Each reader applies its own whitelist by default (use_internal_whitelist=True), which means the three AnnDatas may have slightly different cell sets (the SJ reader keeps cells with at least one junction count; the gene and velocyto readers use Gene/filtered/barcodes.tsv). The intersection step below handles this.


2. Prepare the splicing modality

Run the splicing pipeline before aligning cells — HVE selection may further reduce the cell set if you filter on min_row_sum:

scs.tl.make_m2(spl, n_threads=8)
scs.pp.highly_variable_events(spl, min_row_sum=50, n_top=10_000,
                               sample_key="sample_id")
spl_hve = spl[:, spl.var["highly_variable"]].copy()
# M2 is invalidated by var-axis subsetting; rebuild.
scs.tl.make_m2(spl_hve, n_threads=8)

3. Prepare the gene-expression modality

import scanpy as sc

sc.pp.filter_cells(gex, min_genes=200)
sc.pp.filter_genes(gex, min_cells=3)
sc.pp.normalize_total(gex, target_sum=1e4)
sc.pp.log1p(gex)
sc.pp.highly_variable_genes(gex, n_top_genes=5_000, batch_key="sample_id")
gex_hvg = gex[:, gex.var["highly_variable"]].copy()

4. Align cells across modalities

Use set-intersection on obs_names. All three readers guarantee <barcode>-<sample_id> names, so the intersection is barcode-level exact:

common = sorted(
    set(spl_hve.obs_names) & set(gex_hvg.obs_names) & set(vel.obs_names)
)
spl_hve  = spl_hve[common].copy()
gex_hvg  = gex_hvg[common].copy()
vel_c    = vel[common].copy()

print(f"{len(common)} cells in common across all three modalities")

5. Pass to a joint model

Option A — multigedipy.MultiGEDIModel

This is the pattern used in validation/e2e/run_multimodal_pipeline.py.

import numpy as np
import scipy.sparse as sp
from multigedipy import MultiGEDIModel

sample_vec = np.asarray(spl_hve.obs["sample_id"].astype(str))

# Transpose to features × cells (multigedipy convention).
M1 = sp.csc_matrix(spl_hve.layers["M1"].T, dtype=np.float64)
M2 = sp.csc_matrix(spl_hve.layers["M2"].T, dtype=np.float64)
G  = sp.csc_matrix(gex_hvg.X.T, dtype=np.float64)

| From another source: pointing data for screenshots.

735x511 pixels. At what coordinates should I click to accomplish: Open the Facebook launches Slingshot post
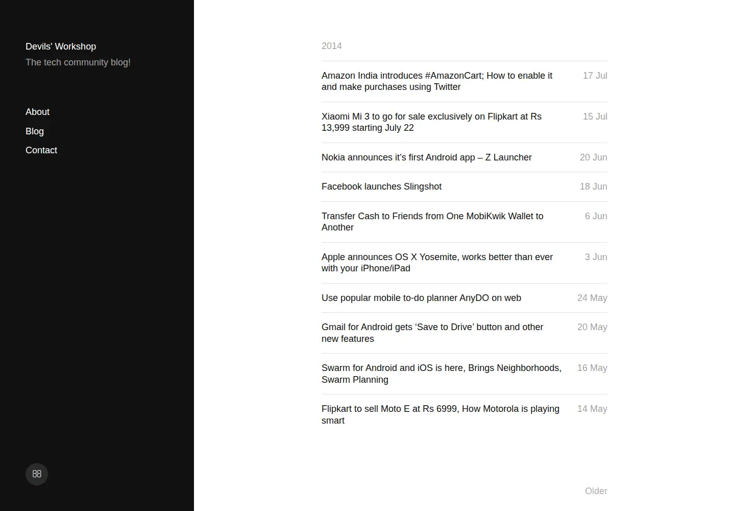(x=381, y=187)
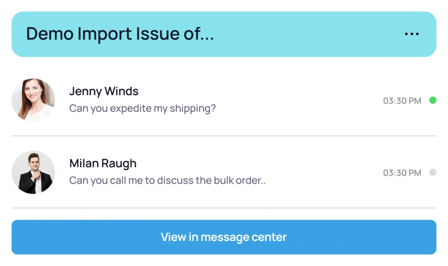
Task: Select the Jenny Winds message row
Action: [x=224, y=100]
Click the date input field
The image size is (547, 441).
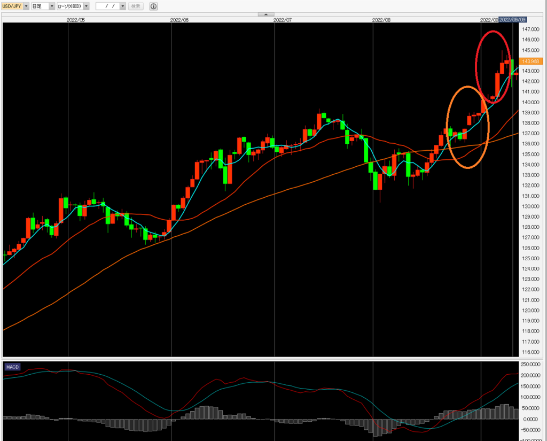click(107, 6)
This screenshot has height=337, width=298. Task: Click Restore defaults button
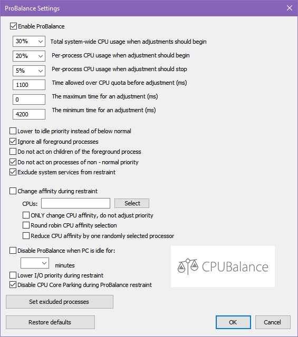pyautogui.click(x=50, y=322)
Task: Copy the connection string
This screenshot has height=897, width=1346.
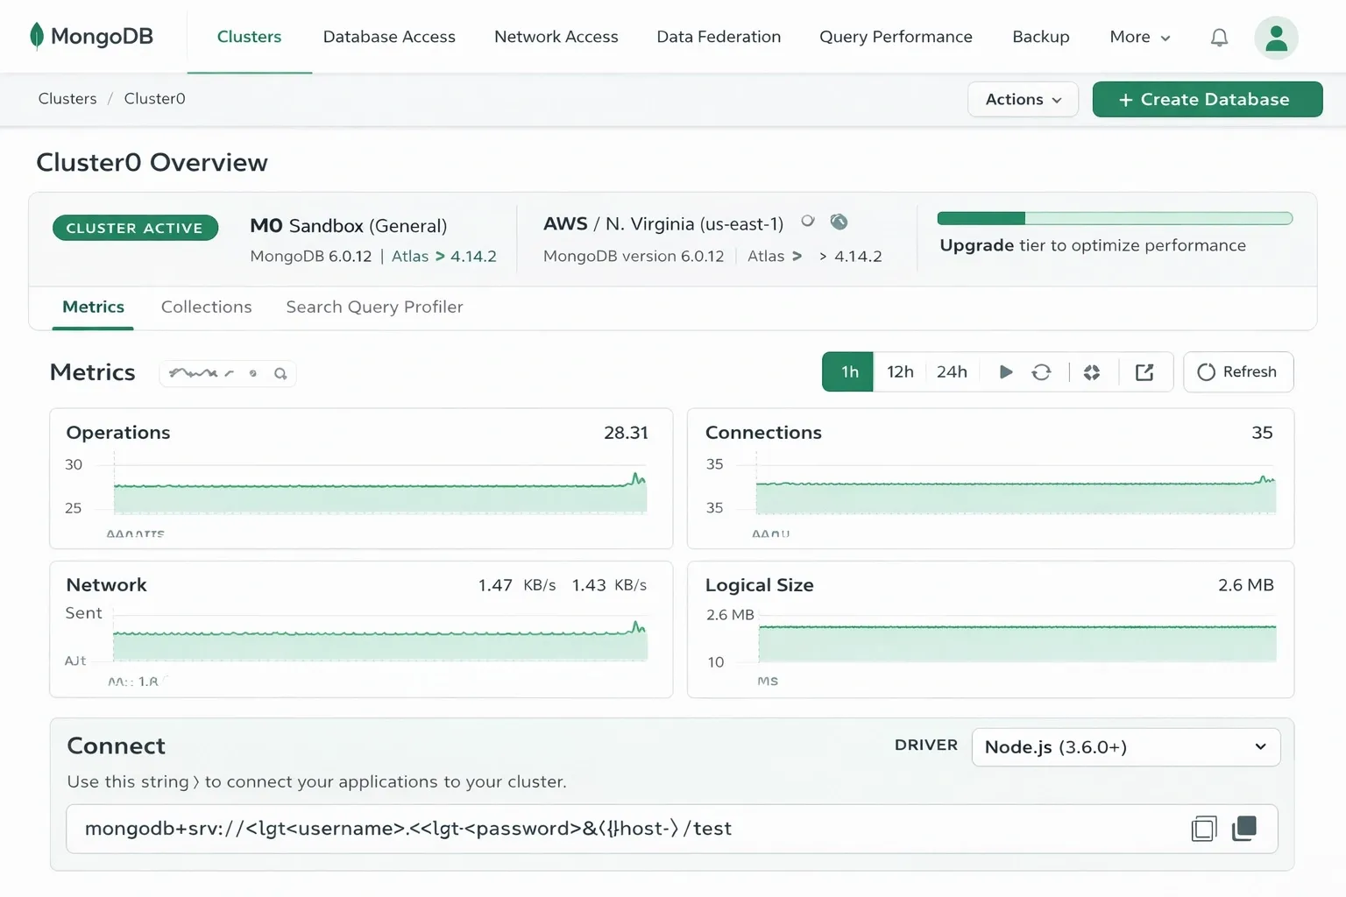Action: pyautogui.click(x=1203, y=828)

model = MultiGEDIModel(K=20, mode="Bsphere", seed=42, num_threads=8)
model.add_modality(
    "gene_expression", data=G, sample_vec=sample_vec,
    obs_type="M", orthoZ=True,
)
model.add_modality(
    "splicing", data=(M1, M2), sample_vec=sample_vec,
    obs_type="M_list", orthoZ=False, is_si_fixed=True,
)
model.train(iterations=30)
Z = model.get_Z()   # (n_cells, K) latent factors

Option B — scvelo velocity on aligned cells

import scvelo as scv

scv.pp.filter_and_normalize(vel_c)
scv.tl.moments(vel_c)
scv.tl.velocity(vel_c)
scv.tl.velocity_graph(vel_c)
scv.pl.velocity_embedding_stream(vel_c, basis="umap")

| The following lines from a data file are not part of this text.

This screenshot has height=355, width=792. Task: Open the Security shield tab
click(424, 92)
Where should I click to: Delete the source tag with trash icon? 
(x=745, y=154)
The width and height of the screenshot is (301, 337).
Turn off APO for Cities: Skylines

Notes on modality alignment

obs_names are globally unique by construction. The <barcode>-<sample_id> scheme means two cells from different samples that happen to share the same 16-mer barcode become distinct entries (ACGT…-s1 vs ACGT…-s2). Set intersection is therefore unambiguous — no secondary key is needed.

obs["sample_id"] is preserved across subsetting. After adata = adata[common].copy(), adata.obs["sample_id"] still holds the correct per-cell sample label, suitable for use as a batch key in downstream tools (batch_key="sample_id" in scanpy.pp.highly_variable_genes, sc.pp.combat, scvi.model.SCVI, etc.).

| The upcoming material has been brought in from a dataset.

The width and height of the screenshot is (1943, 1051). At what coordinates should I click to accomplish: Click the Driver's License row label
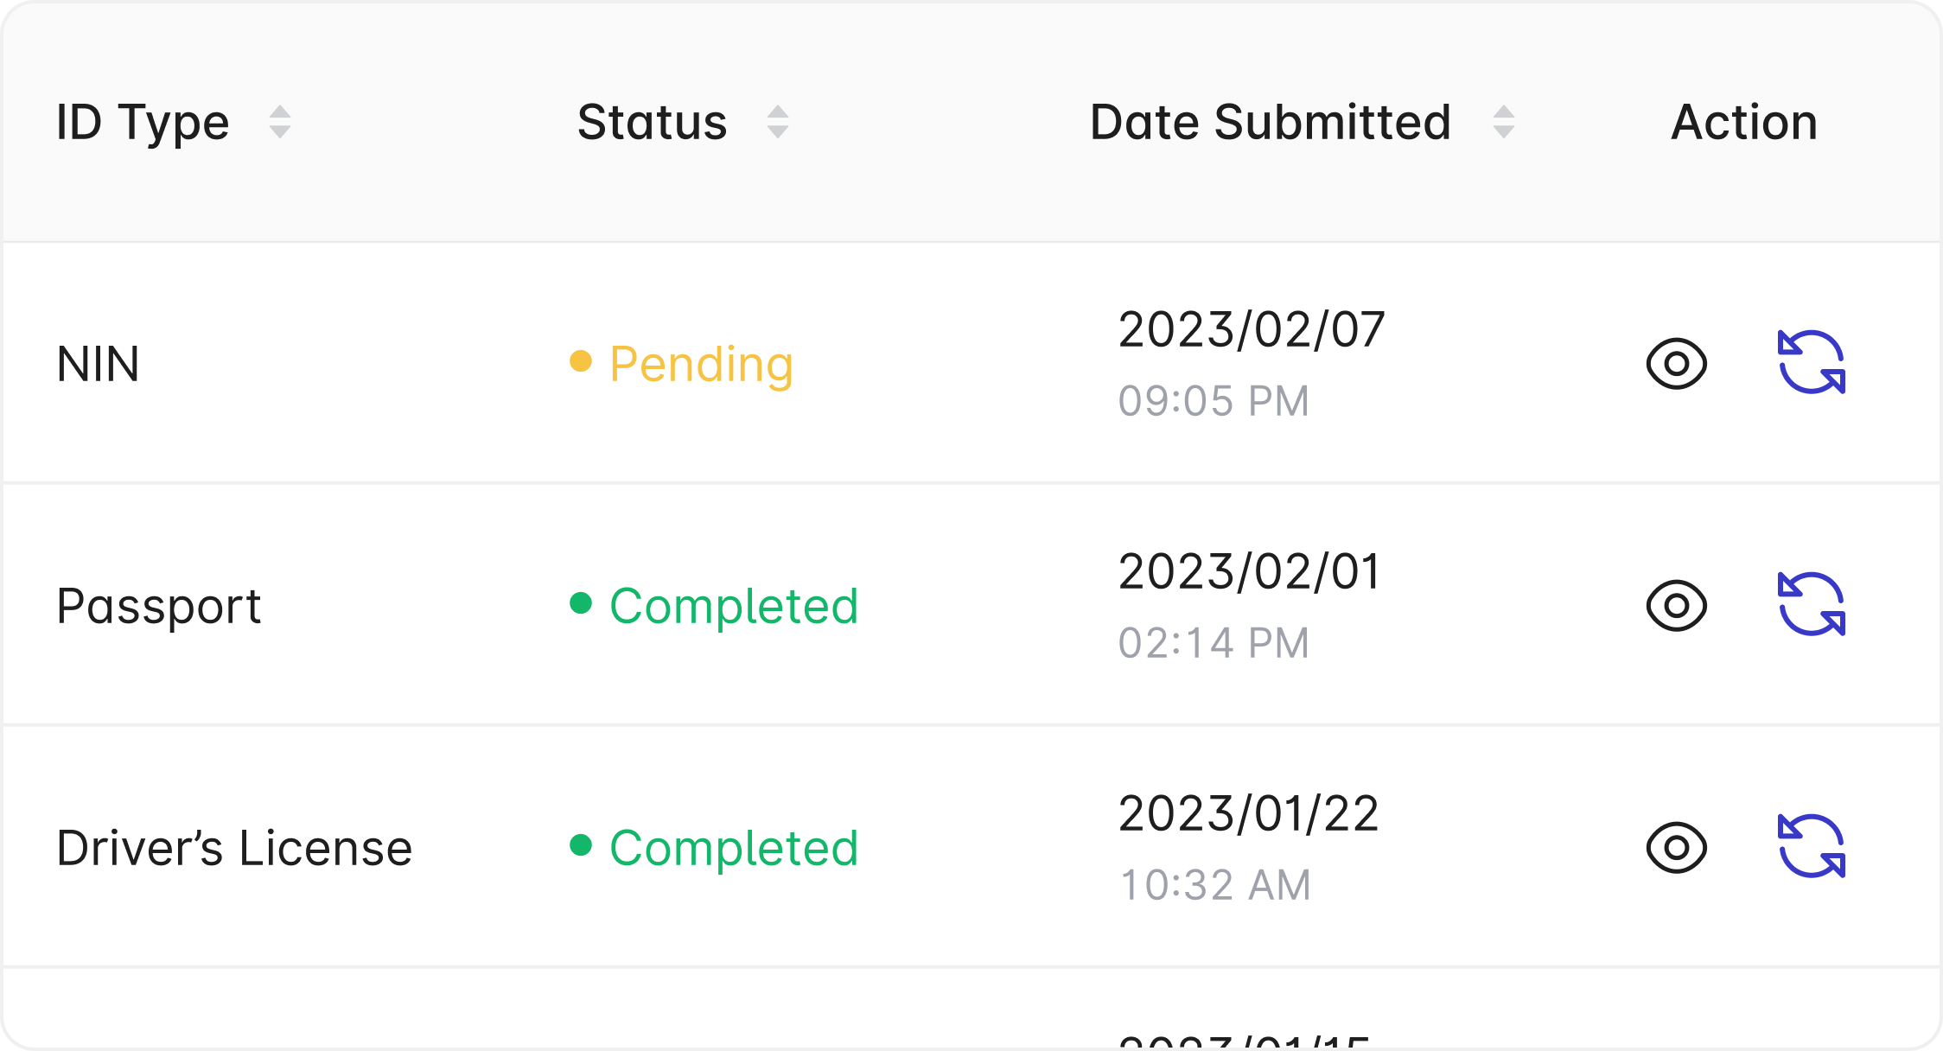(234, 848)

M2 validity after var-axis subsetting. If you subset the splicing AnnData on the var axis (e.g. spl[:, mask]), adata.uns["scsplice"]["m2_valid"] flips to False. Always call scs.tl.make_m2 again on the subsetted object before passing M2 downstream. See Recompute M2 after subsetting for details.